A few days ago, Tim Gleason, arguably the most attractive defenseman on the trading block, signed a 4-year contract extension with the Carolina Hurricanes, effectively taking him off the market. If you go down the list, there really isn't anyone ahead of Gill on the depth chart for Cup contending teams. Ryan Suter? Surely, but the price is likely too high. Pavel Kubina? Maybe. Former teammate Jaroslav Spacek? Please. Filip Kuba? Don't think Ottawa's trading him.

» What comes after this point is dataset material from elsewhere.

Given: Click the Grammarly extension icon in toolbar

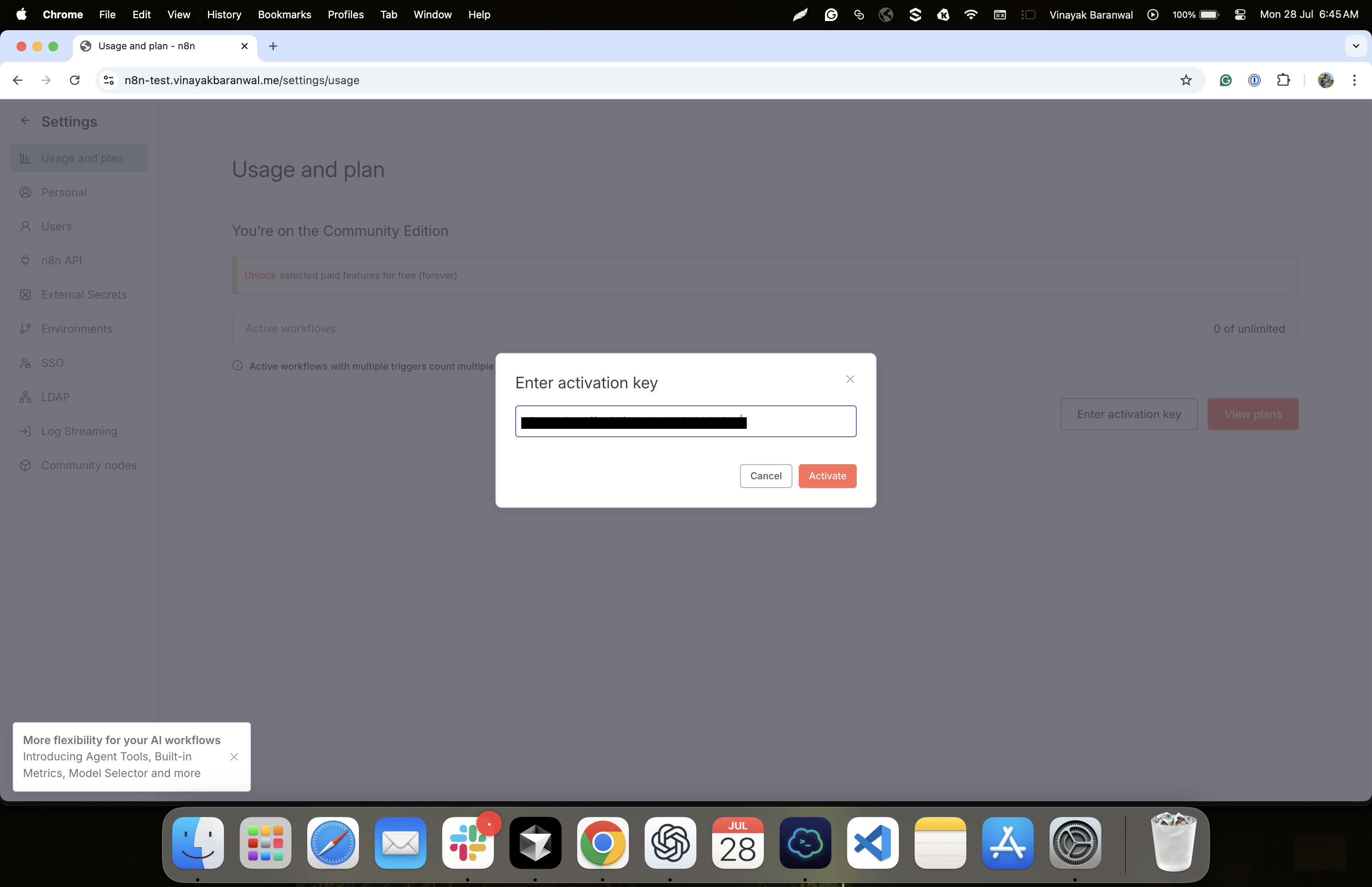Looking at the screenshot, I should point(1226,80).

That puts the Canadiens in an interesting position. Gill's recent outings in the playoffs, not to mention his range of skills on and off the ice will make him very attractive to a teams like Philadelphia and Vancouver, teams that could be looking to add defensive depth heading into the post-season. You could argue that getting rid of the only veteran on the blue line could hurt the team's chemistry, but it would also give a younger player an opportunity to get more ice time, and a guy like Emelin is only now starting to show what he's truly capable of, outside of his bone-crunching hits.
What the team could get in return is anyone's guess. Last year, defenseman Bryan Allen, a seemingly younger version of Hal Gill, netted the Florida Panthers... Sergei Samsonov. Current Hab Chris Campoli got the Sens a prospect in Ryan Potulney (who left that summer as a UFA) and a 2nd round pick. Dennis Wideman went to Washington for a minor league prospect and a 3rd round pick. The year before, the bounty for a defenseman seemed to fall somewhere around a 4th round pick, and possibly a prospect. Hal Gill probably falls somewhere in the middle of all of this, but you have to wonder whether his playoff experience and leadership qualities, not to mention the dry market will help increase his value.

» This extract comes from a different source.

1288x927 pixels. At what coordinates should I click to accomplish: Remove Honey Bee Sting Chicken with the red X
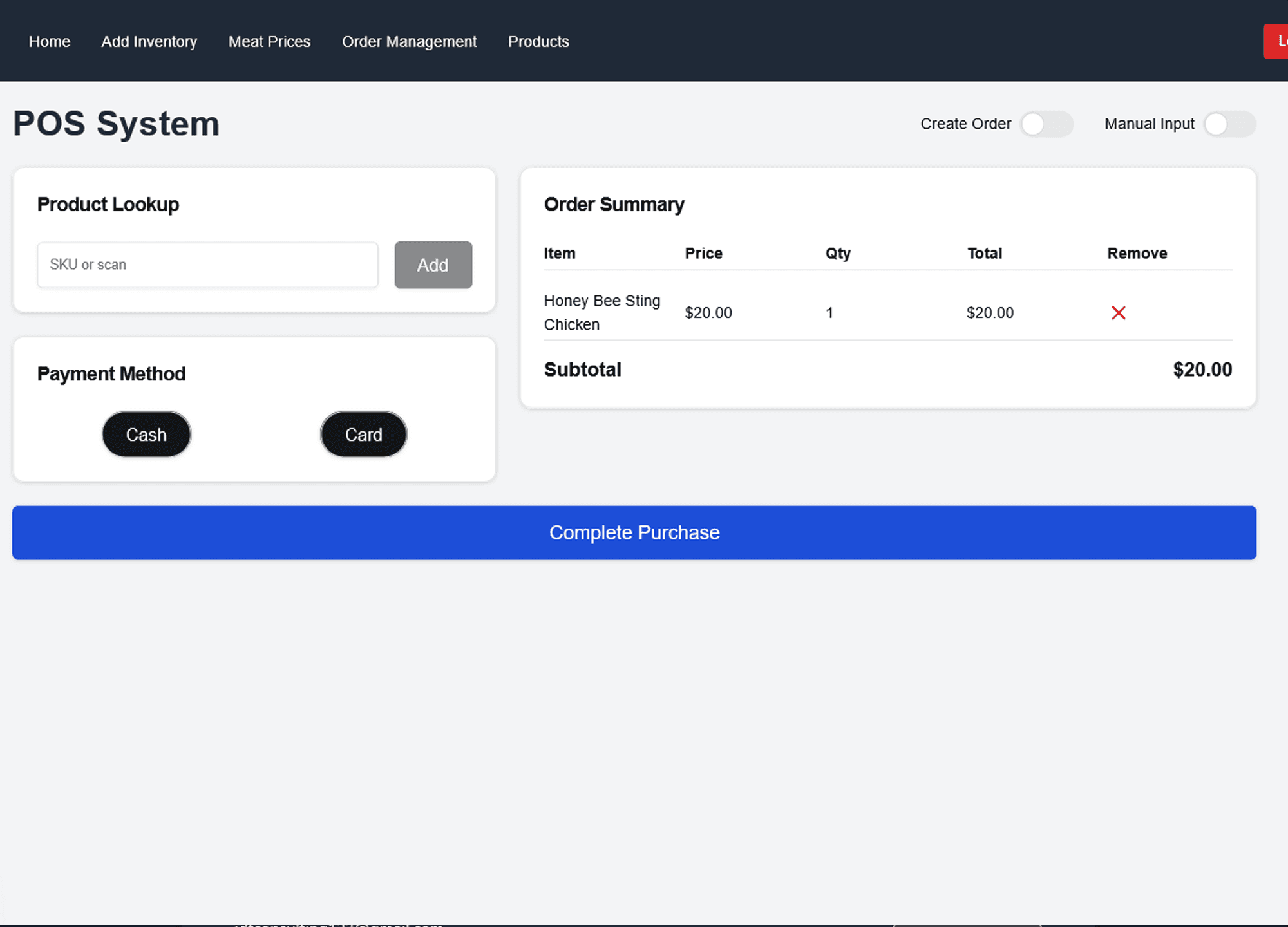tap(1119, 313)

While the return might not help the Canadiens break the bank, Gill is probably this team's best bargaining chip. He may as well pack his bags right now, because it would be silly for Pierre Gauthier to keep him on the off chance he could get another good year or two out of him going forward after this mess of a season, and when he could quite clearly start a D-day bidding war and net his team a decent price to start the much-needed retooling of this team.

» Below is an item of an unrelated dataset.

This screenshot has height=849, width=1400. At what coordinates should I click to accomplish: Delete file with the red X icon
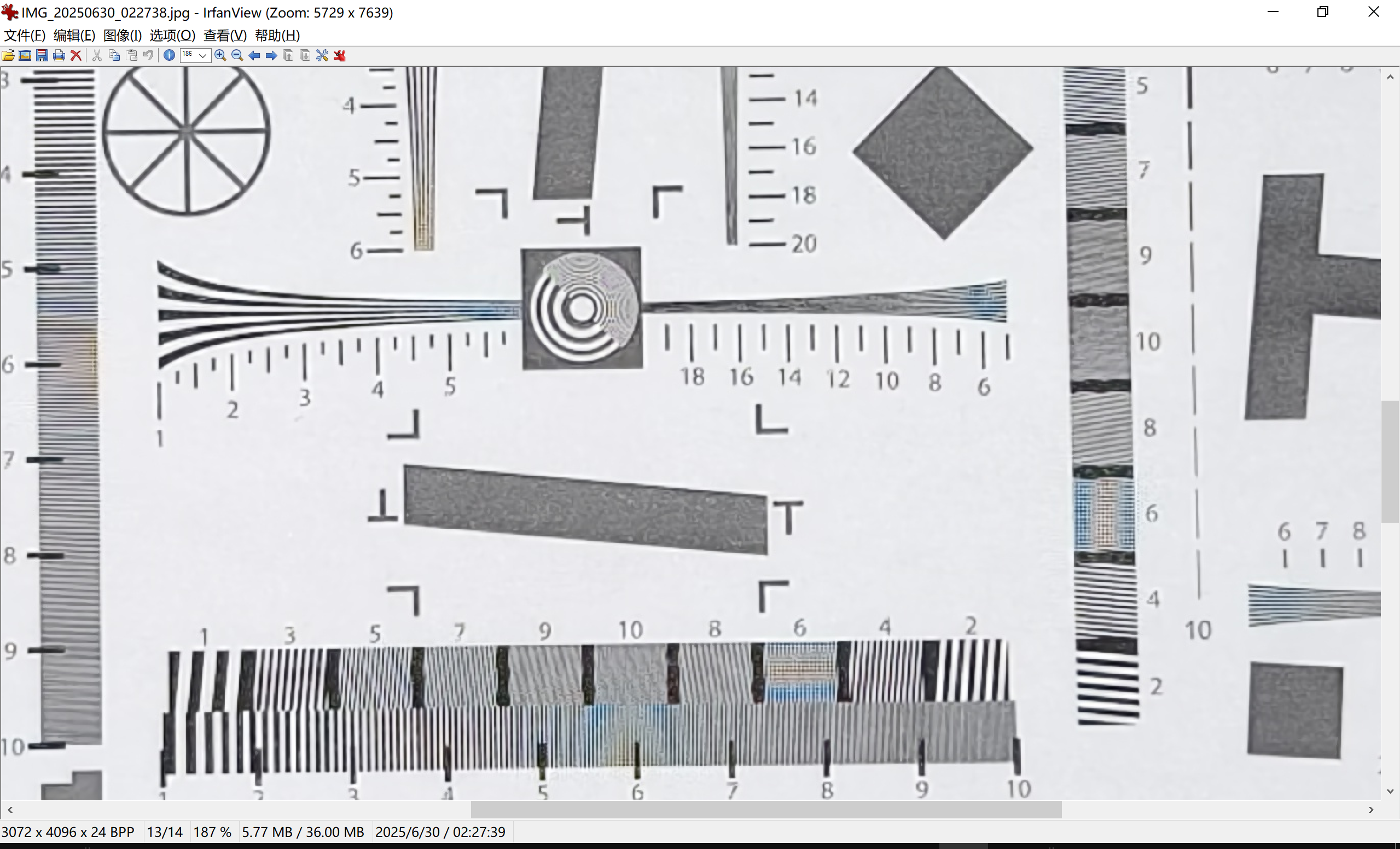pos(75,56)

Unfortunately, there's something that stands between us and that possibility. The misguided idea that a 13th place team that's 9 points out of the playoffs and only 2 points away from last place in the conference stands any chance of making a playoff push. It's time to start packing things in, and to start looking to 2012-13, and it all starts with trading Hal Gill.
As much as Habs fans appreciate what Gill has brought to this team, and as much as he's obviously not the problem that led to the demise of the 2011-12 Habs, it just needs to happen. Maybe if it would simply be reassuring to see a sign that management will have finally given up on this horrid season.